[Lines of data]
* begin *

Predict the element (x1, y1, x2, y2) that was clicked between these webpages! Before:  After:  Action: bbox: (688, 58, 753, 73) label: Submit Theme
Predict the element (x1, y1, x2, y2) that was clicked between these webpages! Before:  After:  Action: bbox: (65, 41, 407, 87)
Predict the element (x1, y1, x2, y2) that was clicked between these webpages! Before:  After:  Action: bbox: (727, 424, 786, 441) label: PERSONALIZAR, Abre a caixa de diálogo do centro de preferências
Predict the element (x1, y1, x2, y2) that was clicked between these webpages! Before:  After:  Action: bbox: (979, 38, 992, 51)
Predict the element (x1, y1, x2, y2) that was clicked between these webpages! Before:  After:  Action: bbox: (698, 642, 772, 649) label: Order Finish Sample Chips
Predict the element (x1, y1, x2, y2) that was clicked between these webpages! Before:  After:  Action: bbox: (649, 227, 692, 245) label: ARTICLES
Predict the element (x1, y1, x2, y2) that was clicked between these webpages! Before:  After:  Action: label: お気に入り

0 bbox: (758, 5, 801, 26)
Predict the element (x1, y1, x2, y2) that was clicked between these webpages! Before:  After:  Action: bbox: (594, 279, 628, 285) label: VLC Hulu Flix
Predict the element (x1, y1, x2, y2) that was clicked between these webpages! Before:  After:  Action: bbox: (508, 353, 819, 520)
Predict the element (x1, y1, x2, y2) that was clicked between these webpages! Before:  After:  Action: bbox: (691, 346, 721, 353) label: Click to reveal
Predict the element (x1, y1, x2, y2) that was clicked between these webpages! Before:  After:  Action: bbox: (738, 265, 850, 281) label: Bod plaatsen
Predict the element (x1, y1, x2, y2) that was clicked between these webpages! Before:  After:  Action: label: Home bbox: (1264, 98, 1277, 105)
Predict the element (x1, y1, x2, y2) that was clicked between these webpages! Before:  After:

* end *

**STATED TASK**: Retype the data word for word, starting from the first line and going through the line that contains "centro de preferências".

**ANSWER**:
Predict the element (x1, y1, x2, y2) that was clicked between these webpages! Before:  After:  Action: bbox: (688, 58, 753, 73) label: Submit Theme
Predict the element (x1, y1, x2, y2) that was clicked between these webpages! Before:  After:  Action: bbox: (65, 41, 407, 87)
Predict the element (x1, y1, x2, y2) that was clicked between these webpages! Before:  After:  Action: bbox: (727, 424, 786, 441) label: PERSONALIZAR, Abre a caixa de diálogo do centro de preferências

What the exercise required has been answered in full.